Era miracolosamente sopravvissuto alle bombe della NATO nella primavera del 1999, ma non resisterà all’assalto del potente imprenditore di turno, specie se questo imprenditore si chiama Jared Kushner ed è il genero del presidente americano Donald Trump. Parliamo del Generalštab, il complesso edificato a Belgrado a partire dalla metà degli anni ’50 del secolo scorso su progetto dell’architetto Nikola Dobrović, e già sede dello Stato Maggiore dell’esercito jugoslavo.
Lex specialis
Il via libera per l’intera riqualifica dell’area e quindi per la demolizione del complesso è arrivato il 4 novembre con l’adozione parlamentare della Lex specialis che, nel definire le procedure da adottare per la realizzazione del progetto, di fatto rimuove i vincoli esistenti sul complesso in quanto monumento culturale di interesse nazionale dichiarando l’iniziativa “progetto di importanza per la Repubblica di Serbia”.

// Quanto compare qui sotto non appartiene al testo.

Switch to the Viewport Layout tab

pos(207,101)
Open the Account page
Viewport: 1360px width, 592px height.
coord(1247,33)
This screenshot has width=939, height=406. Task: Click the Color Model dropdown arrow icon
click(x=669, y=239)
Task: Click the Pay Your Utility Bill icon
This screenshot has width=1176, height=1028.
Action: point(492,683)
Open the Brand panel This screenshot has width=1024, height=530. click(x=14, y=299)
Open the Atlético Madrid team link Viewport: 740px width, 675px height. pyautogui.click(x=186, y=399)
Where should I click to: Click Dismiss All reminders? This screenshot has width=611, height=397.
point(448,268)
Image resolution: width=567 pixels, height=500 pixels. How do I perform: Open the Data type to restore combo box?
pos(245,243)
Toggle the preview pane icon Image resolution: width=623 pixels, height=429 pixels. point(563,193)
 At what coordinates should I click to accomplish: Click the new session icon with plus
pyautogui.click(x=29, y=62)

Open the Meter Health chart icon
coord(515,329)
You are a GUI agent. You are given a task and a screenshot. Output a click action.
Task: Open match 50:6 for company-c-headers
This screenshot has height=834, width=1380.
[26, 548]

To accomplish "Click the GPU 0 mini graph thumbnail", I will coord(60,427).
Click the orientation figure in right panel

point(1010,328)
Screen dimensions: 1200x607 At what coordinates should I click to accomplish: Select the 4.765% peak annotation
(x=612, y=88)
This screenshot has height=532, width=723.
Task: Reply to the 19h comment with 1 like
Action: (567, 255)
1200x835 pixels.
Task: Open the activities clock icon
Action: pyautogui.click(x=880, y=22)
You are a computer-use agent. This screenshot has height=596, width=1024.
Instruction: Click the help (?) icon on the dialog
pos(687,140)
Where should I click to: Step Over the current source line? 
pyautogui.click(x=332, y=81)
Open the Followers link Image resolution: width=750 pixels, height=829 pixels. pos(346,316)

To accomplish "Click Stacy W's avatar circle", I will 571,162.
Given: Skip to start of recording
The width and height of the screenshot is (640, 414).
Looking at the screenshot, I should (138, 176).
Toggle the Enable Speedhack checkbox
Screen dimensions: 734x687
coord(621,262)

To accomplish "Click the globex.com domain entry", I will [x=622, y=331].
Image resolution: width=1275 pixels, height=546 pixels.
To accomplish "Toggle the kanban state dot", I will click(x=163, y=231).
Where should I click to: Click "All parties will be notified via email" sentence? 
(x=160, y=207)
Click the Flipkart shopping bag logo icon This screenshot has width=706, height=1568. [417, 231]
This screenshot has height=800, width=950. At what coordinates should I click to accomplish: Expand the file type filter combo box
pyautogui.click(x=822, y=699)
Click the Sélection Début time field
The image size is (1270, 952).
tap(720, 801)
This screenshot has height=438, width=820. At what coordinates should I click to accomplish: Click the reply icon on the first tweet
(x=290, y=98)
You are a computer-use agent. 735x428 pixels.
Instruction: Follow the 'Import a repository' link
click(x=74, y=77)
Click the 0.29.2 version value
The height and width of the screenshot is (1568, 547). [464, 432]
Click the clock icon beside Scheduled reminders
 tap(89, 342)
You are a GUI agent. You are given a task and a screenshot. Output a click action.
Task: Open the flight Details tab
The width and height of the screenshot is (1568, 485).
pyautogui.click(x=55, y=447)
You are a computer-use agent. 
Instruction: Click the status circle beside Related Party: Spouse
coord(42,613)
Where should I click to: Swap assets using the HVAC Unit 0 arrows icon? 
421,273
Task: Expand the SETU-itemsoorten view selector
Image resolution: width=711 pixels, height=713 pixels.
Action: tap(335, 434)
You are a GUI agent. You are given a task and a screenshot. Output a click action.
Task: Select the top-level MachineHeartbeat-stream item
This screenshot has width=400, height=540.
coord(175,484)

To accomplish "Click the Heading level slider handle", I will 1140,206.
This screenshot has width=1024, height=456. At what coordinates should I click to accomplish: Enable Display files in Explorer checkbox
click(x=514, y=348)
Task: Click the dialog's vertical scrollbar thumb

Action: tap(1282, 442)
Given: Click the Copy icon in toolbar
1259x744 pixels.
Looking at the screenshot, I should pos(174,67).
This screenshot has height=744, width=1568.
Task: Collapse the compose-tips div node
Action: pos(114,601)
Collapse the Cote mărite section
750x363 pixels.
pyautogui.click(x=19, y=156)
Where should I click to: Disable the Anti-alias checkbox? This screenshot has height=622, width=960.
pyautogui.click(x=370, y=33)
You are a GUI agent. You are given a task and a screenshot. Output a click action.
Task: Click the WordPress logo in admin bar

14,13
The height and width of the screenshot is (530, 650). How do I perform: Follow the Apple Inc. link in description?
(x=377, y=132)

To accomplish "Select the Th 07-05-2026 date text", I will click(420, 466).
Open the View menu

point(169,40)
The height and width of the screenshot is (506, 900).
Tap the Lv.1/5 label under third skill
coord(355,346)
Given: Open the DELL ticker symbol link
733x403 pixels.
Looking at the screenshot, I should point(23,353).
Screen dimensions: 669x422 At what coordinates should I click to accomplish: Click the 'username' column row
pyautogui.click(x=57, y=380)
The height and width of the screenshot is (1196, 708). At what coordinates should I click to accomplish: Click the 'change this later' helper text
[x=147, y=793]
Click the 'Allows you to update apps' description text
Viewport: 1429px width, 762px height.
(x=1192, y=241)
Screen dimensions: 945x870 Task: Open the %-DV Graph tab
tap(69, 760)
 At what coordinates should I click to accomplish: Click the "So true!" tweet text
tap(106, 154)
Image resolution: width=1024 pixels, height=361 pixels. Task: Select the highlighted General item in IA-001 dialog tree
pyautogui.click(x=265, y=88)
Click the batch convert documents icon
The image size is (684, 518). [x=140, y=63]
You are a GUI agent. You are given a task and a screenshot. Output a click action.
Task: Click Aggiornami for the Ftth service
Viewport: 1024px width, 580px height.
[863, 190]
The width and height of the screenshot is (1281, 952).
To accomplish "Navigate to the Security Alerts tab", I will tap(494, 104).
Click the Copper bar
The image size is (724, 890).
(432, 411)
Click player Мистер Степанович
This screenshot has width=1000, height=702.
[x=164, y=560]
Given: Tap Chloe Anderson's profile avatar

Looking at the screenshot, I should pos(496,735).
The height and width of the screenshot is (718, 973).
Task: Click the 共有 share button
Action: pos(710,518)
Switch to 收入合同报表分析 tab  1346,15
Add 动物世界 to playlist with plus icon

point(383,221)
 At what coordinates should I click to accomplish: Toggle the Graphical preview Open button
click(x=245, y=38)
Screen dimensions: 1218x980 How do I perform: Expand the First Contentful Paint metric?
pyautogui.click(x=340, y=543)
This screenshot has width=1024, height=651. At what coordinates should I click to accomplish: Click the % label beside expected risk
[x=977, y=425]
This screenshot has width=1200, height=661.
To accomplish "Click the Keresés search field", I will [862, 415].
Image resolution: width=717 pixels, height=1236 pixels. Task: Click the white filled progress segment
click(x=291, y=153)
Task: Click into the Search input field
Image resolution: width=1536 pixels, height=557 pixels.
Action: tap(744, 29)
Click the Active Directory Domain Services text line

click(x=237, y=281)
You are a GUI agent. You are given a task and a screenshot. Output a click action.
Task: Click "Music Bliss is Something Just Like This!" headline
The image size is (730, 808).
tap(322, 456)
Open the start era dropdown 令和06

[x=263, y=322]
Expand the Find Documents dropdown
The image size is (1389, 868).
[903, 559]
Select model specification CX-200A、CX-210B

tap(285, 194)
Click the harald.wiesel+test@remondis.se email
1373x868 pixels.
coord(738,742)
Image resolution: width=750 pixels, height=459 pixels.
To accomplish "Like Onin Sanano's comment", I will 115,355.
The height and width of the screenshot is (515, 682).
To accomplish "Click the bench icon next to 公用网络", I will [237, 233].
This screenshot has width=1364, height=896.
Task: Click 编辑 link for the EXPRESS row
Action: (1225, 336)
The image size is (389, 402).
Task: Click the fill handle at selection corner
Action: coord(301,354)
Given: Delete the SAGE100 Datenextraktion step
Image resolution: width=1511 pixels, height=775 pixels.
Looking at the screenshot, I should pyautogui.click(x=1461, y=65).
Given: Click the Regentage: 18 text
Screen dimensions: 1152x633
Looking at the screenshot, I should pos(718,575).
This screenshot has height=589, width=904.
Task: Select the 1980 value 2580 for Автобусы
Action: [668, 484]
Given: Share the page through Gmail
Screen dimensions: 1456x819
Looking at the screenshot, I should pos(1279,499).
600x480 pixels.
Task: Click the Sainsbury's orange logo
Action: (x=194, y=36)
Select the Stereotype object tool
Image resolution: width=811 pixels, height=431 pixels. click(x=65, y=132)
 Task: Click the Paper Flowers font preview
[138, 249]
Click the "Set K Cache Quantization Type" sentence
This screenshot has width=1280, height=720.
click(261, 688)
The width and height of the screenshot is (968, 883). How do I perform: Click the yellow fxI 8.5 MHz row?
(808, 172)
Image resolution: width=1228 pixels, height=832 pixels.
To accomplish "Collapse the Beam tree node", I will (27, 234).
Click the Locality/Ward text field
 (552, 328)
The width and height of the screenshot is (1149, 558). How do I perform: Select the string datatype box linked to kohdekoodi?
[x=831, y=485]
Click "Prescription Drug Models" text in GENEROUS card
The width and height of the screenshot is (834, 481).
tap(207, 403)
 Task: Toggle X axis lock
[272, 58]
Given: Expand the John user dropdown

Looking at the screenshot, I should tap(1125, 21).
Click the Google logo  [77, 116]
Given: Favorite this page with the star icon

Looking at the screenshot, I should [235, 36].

Il voto parlamentare non ha riservato alcuna sorpresa con il Partito progressista serbo al governo a votare compatto per il disegno di legge presentato dal suo leader in parlamento, Milenko Jovanov. Centotrenta, alla fine, i voti favorevoli, solo quaranta quelli contrari.
I dubbi di costituzionalità
A nulla sono valse le richieste delle opposizioni che fino all’ultimo hanno tentato di bloccare la legge. A non convincere, oltre la mera questione di merito, anche la scelta dell’impiego dello strumento delle Lex specialis. Un ricorso, quello a questo strumento normativo, ingiustificato secondo la minoranza parlamentare che non riconosce alcun interesse nazionale nel progetto ravvisandone pertanto l’incostituzionalità; ma, al contrario, indispensabile per i suoi promotori in quanto consente l’auspicato snellimento delle normali procedure per l’assegnazione degli appalti pubblici e pertanto un considerevole alleggerimento dell’iter burocratico necessario.
Il “non detto” è che la Lex specialis permette, soprattutto, di far piazza pulita dell’indagine penale avviata nel maggio scorso dalla Procura sull’operato di alcuni funzionari della sopraintendenza, accusati di falsificazione in atti pubblici e abuso di potere. Reati che sarebbero stati commessi nel tentativo di accelerare la procedura di rimozione dei vincoli esistenti sul complesso e che avrebbero persino visto coinvolto il suo direttore, fresco di nomina governativa in sostituzione del restio predecessore, contrario al progetto.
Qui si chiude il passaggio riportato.